The routine evaluation and observation of BF components by midwifery professionals is a fundamental strategy to detect potential issues and suggest clinical or educational interventions to mothers. Healthcare professionals in midwifery settings have the possibility of using an assessment instrument for BF as a reference. The use of an instrument can facilitate regular evaluation and simplify the process of determining the exact timing and course of action as required, which could therefore positively impact BF rates. Several assessment tools are available to guide the clinical assessment of BF. These scales are intended to identify mothers who may be at risk of quitting BF and provide them with further support, when necessary, by identifying the existence of issues. Additionally, simplified information sharing across midwifery professionals is made possible by the use of these scales22-25.

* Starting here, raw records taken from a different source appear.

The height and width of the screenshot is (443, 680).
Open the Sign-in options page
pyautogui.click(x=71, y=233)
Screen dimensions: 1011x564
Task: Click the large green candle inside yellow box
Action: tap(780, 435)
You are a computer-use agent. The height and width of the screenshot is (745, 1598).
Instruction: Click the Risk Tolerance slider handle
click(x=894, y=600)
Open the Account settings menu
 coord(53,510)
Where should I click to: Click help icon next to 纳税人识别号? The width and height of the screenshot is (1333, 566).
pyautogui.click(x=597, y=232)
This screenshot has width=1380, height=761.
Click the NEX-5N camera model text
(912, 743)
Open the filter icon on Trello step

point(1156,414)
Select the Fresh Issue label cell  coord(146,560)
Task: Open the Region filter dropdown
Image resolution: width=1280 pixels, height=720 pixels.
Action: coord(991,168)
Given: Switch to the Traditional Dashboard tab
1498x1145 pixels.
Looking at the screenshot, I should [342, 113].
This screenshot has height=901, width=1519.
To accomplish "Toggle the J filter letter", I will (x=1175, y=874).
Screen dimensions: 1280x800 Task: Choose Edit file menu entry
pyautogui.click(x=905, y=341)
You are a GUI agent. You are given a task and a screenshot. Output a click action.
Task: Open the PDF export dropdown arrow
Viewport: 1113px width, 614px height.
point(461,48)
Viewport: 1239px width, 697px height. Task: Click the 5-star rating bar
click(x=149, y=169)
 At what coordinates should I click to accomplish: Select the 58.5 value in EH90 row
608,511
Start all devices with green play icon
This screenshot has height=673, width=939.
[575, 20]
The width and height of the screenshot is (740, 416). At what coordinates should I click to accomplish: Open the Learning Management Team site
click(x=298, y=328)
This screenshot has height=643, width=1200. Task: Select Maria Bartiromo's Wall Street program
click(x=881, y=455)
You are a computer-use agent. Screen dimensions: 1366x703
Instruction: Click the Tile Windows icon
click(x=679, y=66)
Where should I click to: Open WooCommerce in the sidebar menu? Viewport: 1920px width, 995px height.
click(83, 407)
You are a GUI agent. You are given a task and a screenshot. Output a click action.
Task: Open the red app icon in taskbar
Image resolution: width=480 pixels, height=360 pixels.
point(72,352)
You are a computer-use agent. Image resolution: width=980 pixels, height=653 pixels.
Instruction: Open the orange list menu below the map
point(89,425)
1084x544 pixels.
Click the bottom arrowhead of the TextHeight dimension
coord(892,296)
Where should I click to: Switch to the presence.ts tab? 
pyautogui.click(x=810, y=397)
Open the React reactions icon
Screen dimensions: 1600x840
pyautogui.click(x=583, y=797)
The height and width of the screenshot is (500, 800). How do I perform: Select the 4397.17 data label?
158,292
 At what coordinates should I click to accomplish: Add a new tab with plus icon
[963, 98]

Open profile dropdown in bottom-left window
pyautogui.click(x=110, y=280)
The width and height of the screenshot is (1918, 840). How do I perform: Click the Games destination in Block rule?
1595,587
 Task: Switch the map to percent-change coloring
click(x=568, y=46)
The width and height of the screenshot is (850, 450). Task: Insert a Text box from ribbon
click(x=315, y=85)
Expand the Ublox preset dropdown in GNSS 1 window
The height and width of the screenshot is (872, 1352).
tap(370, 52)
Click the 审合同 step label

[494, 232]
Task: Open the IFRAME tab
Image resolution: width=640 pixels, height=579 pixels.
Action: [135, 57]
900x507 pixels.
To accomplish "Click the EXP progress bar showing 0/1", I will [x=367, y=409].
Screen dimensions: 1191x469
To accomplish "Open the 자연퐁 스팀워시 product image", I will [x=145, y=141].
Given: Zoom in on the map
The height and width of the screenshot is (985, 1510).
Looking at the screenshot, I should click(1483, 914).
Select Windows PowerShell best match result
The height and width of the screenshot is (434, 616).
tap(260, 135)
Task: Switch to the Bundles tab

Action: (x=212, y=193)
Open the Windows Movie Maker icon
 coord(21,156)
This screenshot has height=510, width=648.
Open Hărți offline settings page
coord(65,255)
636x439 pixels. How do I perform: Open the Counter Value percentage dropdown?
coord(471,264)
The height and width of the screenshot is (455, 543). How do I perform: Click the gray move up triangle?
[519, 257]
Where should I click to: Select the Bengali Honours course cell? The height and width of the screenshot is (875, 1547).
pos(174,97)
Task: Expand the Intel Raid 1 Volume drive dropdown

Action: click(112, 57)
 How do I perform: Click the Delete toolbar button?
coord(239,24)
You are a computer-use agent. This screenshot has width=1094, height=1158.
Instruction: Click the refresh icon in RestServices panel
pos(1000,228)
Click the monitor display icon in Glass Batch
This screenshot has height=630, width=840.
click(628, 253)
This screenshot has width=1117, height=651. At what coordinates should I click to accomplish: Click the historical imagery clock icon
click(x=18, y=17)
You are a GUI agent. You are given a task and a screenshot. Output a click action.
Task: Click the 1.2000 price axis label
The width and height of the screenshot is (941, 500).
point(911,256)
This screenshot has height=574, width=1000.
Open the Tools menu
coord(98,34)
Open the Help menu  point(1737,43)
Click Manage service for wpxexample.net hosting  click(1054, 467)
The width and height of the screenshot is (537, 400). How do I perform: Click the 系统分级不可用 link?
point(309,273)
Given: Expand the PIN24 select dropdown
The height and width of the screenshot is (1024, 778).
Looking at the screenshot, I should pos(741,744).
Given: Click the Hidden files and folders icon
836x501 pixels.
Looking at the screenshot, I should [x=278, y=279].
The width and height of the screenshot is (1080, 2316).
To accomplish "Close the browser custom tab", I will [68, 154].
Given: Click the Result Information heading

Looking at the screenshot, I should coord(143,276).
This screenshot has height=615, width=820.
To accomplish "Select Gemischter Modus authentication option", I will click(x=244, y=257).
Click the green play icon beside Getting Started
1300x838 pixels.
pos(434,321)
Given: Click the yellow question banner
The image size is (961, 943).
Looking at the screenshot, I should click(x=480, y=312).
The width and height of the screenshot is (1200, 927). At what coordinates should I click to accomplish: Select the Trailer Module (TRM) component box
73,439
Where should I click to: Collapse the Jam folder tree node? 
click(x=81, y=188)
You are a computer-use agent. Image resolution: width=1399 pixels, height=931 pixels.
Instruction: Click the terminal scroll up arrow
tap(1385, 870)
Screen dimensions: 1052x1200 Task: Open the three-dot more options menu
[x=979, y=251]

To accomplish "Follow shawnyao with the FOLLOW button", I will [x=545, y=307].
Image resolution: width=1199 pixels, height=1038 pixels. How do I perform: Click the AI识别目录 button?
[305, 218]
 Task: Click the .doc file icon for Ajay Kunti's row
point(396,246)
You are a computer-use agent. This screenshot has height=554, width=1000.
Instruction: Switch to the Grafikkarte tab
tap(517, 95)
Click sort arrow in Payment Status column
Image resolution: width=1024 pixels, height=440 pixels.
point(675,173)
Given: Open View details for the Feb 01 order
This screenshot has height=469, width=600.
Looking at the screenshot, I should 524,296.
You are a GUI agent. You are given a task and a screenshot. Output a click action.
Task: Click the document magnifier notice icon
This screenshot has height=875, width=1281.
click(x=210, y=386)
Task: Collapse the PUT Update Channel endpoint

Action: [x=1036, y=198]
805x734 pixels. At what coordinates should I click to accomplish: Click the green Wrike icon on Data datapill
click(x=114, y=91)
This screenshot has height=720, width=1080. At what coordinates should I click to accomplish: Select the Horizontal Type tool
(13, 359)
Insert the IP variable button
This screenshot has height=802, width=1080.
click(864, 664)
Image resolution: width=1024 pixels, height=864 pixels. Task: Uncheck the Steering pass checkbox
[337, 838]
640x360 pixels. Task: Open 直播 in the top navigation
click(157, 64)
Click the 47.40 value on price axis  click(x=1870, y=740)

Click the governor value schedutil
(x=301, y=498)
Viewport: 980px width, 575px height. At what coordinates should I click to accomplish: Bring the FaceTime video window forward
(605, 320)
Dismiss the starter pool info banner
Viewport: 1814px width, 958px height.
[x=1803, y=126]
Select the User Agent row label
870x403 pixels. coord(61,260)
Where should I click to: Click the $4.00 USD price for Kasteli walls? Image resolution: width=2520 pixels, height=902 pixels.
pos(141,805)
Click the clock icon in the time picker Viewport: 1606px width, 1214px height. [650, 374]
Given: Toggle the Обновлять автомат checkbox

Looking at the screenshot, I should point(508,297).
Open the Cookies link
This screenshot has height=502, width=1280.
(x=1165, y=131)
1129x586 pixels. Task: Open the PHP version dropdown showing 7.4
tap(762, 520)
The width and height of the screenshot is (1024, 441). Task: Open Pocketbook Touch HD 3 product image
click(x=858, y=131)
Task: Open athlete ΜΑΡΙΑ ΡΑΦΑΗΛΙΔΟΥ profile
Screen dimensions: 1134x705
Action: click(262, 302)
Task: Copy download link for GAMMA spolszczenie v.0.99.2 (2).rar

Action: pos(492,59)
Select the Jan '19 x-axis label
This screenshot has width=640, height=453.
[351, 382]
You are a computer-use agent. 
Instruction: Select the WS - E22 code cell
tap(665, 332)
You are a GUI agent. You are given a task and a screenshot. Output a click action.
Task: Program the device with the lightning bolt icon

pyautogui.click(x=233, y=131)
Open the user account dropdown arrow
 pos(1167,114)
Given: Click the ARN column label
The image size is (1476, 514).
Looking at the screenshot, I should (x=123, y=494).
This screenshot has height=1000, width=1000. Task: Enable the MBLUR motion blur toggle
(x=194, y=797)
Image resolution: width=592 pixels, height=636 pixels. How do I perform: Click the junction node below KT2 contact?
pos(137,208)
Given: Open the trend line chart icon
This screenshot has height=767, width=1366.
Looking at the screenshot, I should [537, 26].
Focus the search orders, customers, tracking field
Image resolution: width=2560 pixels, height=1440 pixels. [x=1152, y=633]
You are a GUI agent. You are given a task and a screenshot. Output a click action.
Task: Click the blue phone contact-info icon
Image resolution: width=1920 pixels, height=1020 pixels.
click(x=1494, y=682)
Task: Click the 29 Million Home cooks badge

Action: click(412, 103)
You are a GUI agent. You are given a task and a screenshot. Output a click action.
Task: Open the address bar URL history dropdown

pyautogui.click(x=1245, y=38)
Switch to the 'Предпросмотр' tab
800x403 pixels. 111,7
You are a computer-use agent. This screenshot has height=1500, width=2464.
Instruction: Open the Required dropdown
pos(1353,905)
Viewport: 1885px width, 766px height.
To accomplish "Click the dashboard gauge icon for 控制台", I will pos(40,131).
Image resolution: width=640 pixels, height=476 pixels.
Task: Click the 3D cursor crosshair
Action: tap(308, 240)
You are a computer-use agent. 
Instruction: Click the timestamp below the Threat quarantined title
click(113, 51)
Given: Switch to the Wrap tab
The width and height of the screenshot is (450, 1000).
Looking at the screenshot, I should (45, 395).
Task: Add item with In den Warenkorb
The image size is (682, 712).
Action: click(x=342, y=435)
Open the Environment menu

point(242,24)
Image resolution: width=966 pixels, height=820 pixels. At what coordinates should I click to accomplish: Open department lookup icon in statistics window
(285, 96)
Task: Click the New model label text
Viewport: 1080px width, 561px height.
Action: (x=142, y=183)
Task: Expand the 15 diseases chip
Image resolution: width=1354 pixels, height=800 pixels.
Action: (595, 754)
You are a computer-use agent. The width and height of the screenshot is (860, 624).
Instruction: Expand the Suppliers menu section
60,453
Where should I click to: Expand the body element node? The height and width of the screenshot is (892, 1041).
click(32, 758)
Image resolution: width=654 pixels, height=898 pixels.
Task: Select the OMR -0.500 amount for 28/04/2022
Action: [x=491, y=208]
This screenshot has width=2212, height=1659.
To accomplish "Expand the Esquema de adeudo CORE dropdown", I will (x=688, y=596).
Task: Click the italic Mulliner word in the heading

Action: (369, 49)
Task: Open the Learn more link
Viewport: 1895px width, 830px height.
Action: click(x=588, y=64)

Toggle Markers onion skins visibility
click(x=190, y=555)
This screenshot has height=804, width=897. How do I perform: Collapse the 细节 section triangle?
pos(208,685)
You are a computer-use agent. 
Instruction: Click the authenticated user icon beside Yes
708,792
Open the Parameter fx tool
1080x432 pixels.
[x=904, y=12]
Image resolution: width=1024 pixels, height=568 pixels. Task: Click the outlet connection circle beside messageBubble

The most current, published instrument is the Bristol Breastfeeding Assessment Tool (BBAT)26. The BBAT was created for healthy, full-term infants and was tested on 218 BF sessions with infants up to 10 weeks old. It is composed of four items that evaluate the four essential elements of feeding: positioning, attachment, sucking, and milk transfer. There is a note attached to each item that details the characteristics of each of these components to observe for. Every item has the following rating: poor (0 points; not meeting the requirement for the feature), moderate (1 point), and good (2 points; achievement that is successful), in order for the possible overall score to vary between zero and eight points. The internal consistency reliability of the BBAT was good (Cronbach α = 0.668), and the inter-rater reliability was high (intraclass-correlation coefficient-ICC = 0.782). Also, the BBAT showed a moderate correlation (r = 0.57) with the Breastfeeding Self-Efficacy Score (shortform) (BSES-SF)27. In comparison to the LATCH tool28 and Infant Breast-Feeding Assessment Tool (IBFAT)29, the BBAT was tested alongside them and was shown to be more responsive to changes over time. The developers of the tool mentioned that the components of the BBAT are relevant to a broad spectrum of infant ages and are also sensitive to the subtle changes that are critical for enhancing BF after a frenotomy26.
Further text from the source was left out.